What is needed: Below is a listing; restate from it, character for character, the lines beginning at the line holding "The image size is (484, 408)." and ending at the line holding "Given: Click the Open SQL script folder icon", both included.
+++
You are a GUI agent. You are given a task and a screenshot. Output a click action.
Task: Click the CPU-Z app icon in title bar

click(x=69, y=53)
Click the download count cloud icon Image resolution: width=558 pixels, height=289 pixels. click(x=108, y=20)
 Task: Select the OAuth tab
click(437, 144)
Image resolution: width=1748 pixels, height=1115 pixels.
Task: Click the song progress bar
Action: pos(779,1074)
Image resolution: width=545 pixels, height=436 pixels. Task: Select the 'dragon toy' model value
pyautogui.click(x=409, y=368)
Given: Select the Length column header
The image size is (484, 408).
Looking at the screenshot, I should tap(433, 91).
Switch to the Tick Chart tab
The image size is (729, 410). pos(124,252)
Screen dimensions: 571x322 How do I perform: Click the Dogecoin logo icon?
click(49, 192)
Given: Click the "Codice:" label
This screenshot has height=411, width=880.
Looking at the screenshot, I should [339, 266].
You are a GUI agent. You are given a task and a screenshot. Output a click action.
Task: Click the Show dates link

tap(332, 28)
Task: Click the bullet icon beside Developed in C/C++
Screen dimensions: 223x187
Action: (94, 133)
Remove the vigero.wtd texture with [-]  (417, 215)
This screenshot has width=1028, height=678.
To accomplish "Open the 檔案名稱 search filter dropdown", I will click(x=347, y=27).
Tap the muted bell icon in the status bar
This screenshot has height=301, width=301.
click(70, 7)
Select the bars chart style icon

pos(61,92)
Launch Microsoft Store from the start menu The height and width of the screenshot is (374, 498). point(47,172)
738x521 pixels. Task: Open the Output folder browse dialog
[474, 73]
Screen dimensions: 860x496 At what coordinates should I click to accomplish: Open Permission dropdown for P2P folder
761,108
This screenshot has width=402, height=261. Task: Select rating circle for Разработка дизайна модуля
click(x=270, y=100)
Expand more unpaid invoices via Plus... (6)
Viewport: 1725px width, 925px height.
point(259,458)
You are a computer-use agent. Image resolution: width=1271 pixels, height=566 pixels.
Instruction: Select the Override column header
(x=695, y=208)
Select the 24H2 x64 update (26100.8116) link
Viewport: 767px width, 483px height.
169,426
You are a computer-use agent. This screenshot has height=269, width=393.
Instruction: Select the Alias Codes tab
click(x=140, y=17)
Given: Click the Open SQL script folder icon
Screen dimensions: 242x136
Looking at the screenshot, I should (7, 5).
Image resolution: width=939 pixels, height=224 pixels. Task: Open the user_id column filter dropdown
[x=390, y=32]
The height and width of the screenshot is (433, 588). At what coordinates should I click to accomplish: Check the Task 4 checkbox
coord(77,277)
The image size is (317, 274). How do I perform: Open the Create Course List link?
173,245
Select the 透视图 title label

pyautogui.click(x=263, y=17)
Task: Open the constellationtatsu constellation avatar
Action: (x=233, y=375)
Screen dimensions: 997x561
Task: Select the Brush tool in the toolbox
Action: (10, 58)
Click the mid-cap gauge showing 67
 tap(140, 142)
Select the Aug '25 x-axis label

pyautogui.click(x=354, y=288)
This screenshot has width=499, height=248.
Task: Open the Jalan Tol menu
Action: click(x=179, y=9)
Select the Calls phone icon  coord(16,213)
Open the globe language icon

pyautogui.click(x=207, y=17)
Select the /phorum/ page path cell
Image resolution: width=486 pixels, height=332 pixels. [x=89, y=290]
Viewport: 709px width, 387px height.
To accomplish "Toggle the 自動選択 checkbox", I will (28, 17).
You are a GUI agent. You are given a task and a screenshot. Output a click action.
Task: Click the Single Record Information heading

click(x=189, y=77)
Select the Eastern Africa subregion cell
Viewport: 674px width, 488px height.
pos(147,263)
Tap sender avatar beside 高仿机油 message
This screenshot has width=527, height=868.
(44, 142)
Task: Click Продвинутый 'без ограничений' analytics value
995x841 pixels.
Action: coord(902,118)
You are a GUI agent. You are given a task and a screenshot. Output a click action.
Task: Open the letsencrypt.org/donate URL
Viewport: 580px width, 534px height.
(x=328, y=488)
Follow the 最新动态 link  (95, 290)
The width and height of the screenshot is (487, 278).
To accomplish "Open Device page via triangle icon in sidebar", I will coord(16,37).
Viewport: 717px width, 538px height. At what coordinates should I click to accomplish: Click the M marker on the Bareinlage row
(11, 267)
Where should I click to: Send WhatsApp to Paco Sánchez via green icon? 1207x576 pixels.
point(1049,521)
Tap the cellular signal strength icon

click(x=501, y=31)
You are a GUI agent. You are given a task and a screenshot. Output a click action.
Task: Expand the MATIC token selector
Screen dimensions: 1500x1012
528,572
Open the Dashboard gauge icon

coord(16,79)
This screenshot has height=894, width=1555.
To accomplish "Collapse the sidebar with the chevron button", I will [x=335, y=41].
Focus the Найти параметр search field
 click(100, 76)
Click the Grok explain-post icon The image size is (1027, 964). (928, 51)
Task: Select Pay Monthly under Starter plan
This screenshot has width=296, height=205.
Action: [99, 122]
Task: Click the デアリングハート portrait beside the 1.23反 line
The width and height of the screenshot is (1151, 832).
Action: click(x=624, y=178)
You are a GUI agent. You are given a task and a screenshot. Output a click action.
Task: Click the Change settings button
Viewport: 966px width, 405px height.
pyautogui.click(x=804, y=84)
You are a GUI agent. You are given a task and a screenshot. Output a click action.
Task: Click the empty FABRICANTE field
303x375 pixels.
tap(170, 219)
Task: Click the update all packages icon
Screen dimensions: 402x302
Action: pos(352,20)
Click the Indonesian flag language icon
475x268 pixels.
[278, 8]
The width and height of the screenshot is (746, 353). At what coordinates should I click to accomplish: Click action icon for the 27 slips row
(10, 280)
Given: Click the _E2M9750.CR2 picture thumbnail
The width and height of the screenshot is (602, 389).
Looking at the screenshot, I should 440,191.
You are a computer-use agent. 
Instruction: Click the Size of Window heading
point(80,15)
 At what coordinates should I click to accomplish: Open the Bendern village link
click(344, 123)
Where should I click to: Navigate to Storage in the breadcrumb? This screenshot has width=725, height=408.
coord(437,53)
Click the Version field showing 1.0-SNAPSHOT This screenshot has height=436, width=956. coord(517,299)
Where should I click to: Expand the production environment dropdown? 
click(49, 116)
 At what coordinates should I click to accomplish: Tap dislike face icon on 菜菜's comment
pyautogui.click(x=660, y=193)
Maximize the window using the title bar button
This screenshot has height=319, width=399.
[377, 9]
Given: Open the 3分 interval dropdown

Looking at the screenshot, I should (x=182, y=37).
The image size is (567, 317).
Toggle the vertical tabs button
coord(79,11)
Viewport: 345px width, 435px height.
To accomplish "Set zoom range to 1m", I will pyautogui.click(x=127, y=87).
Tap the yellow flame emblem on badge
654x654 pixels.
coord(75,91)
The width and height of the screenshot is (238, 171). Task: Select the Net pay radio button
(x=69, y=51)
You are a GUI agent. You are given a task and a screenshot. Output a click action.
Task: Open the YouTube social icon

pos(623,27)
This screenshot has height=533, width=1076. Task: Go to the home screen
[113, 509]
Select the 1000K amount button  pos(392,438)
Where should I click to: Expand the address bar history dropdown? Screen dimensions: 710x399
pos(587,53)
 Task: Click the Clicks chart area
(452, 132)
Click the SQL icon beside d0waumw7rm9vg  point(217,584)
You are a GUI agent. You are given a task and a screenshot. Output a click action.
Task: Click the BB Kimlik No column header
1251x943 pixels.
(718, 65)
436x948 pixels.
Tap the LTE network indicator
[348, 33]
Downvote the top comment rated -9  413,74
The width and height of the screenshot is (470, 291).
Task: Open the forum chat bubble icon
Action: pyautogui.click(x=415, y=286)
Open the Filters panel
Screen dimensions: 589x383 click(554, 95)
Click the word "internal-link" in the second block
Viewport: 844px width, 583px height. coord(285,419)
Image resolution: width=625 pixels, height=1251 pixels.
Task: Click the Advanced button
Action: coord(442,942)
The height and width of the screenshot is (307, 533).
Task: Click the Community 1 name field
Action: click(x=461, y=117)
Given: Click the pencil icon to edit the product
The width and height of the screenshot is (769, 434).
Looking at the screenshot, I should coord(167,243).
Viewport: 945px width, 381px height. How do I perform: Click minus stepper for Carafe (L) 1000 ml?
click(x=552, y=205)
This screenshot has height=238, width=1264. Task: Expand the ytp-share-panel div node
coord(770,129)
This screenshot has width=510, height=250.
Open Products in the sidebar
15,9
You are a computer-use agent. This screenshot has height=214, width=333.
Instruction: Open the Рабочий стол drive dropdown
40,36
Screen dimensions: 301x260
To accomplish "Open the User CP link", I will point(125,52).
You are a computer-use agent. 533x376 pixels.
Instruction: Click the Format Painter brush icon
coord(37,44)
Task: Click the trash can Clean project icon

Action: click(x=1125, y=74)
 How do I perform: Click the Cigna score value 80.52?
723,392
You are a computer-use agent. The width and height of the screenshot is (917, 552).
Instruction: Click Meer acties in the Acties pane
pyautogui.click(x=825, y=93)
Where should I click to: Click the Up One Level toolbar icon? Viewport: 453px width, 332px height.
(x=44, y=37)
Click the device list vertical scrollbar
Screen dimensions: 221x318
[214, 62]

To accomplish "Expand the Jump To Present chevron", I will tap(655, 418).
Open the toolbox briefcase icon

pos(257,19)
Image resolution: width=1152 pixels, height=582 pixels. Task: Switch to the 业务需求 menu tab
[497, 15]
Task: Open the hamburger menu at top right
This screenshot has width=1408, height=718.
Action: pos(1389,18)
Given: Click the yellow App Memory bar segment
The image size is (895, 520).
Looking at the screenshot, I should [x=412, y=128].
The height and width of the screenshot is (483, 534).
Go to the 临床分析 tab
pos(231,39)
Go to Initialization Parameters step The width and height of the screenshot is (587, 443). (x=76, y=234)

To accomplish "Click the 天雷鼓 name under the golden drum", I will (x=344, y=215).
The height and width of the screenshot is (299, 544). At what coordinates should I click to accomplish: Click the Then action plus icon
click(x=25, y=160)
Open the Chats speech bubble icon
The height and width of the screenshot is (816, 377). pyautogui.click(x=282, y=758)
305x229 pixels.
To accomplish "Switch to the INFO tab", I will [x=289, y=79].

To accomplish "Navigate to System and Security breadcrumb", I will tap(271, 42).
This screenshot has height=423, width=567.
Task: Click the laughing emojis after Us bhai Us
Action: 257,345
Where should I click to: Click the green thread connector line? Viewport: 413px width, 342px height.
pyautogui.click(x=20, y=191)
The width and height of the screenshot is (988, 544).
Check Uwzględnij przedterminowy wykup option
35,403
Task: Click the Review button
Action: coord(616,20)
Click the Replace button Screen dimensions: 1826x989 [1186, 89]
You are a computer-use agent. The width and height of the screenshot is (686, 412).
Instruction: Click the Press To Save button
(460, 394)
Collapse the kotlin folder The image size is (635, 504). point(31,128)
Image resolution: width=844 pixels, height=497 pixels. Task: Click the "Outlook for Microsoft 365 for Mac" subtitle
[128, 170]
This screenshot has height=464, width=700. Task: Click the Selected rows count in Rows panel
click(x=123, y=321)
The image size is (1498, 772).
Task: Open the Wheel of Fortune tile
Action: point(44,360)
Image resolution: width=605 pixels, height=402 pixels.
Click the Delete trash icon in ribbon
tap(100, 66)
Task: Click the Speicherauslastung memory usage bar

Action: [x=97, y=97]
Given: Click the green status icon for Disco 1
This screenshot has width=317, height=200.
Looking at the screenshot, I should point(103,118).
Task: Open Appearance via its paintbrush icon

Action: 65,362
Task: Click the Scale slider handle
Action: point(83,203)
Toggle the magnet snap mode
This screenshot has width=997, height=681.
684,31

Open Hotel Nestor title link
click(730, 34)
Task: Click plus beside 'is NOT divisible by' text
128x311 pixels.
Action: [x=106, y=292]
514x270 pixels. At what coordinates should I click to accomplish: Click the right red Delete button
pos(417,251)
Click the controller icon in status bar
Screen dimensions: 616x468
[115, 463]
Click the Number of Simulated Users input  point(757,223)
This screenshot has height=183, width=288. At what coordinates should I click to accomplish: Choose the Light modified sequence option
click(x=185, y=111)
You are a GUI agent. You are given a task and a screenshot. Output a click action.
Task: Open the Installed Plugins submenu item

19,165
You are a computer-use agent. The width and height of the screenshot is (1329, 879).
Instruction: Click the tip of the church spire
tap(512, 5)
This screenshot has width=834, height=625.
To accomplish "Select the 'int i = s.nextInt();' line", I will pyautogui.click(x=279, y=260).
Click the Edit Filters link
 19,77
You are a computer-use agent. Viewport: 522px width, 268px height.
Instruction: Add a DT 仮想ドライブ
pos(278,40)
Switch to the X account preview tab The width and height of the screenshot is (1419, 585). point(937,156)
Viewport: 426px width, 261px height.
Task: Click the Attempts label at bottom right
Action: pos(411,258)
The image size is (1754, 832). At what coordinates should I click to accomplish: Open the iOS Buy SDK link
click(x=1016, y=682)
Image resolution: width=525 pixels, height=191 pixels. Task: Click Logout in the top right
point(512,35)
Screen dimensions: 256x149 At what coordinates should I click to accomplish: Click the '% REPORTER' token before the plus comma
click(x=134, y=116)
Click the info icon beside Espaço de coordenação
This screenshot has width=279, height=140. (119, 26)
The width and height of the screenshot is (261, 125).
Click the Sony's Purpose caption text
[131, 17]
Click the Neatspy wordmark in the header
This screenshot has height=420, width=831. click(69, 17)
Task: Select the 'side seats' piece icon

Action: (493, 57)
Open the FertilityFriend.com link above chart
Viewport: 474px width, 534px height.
+++
Result:
The image size is (484, 408).
Looking at the screenshot, I should tap(433, 91).
Switch to the Tick Chart tab
The image size is (729, 410). pos(124,252)
Screen dimensions: 571x322 How do I perform: Click the Dogecoin logo icon?
click(49, 192)
Given: Click the "Codice:" label
This screenshot has height=411, width=880.
Looking at the screenshot, I should [339, 266].
You are a GUI agent. You are given a task and a screenshot. Output a click action.
Task: Click the Show dates link

tap(332, 28)
Task: Click the bullet icon beside Developed in C/C++
Screen dimensions: 223x187
Action: (94, 133)
Remove the vigero.wtd texture with [-]  (417, 215)
This screenshot has width=1028, height=678.
To accomplish "Open the 檔案名稱 search filter dropdown", I will click(x=347, y=27).
Tap the muted bell icon in the status bar
This screenshot has height=301, width=301.
click(70, 7)
Select the bars chart style icon

pos(61,92)
Launch Microsoft Store from the start menu The height and width of the screenshot is (374, 498). point(47,172)
738x521 pixels. Task: Open the Output folder browse dialog
[474, 73]
Screen dimensions: 860x496 At what coordinates should I click to accomplish: Open Permission dropdown for P2P folder
761,108
This screenshot has width=402, height=261. Task: Select rating circle for Разработка дизайна модуля
click(x=270, y=100)
Expand more unpaid invoices via Plus... (6)
Viewport: 1725px width, 925px height.
point(259,458)
You are a computer-use agent. Image resolution: width=1271 pixels, height=566 pixels.
Instruction: Select the Override column header
(x=695, y=208)
Select the 24H2 x64 update (26100.8116) link
Viewport: 767px width, 483px height.
169,426
You are a computer-use agent. This screenshot has height=269, width=393.
Instruction: Select the Alias Codes tab
click(x=140, y=17)
Given: Click the Open SQL script folder icon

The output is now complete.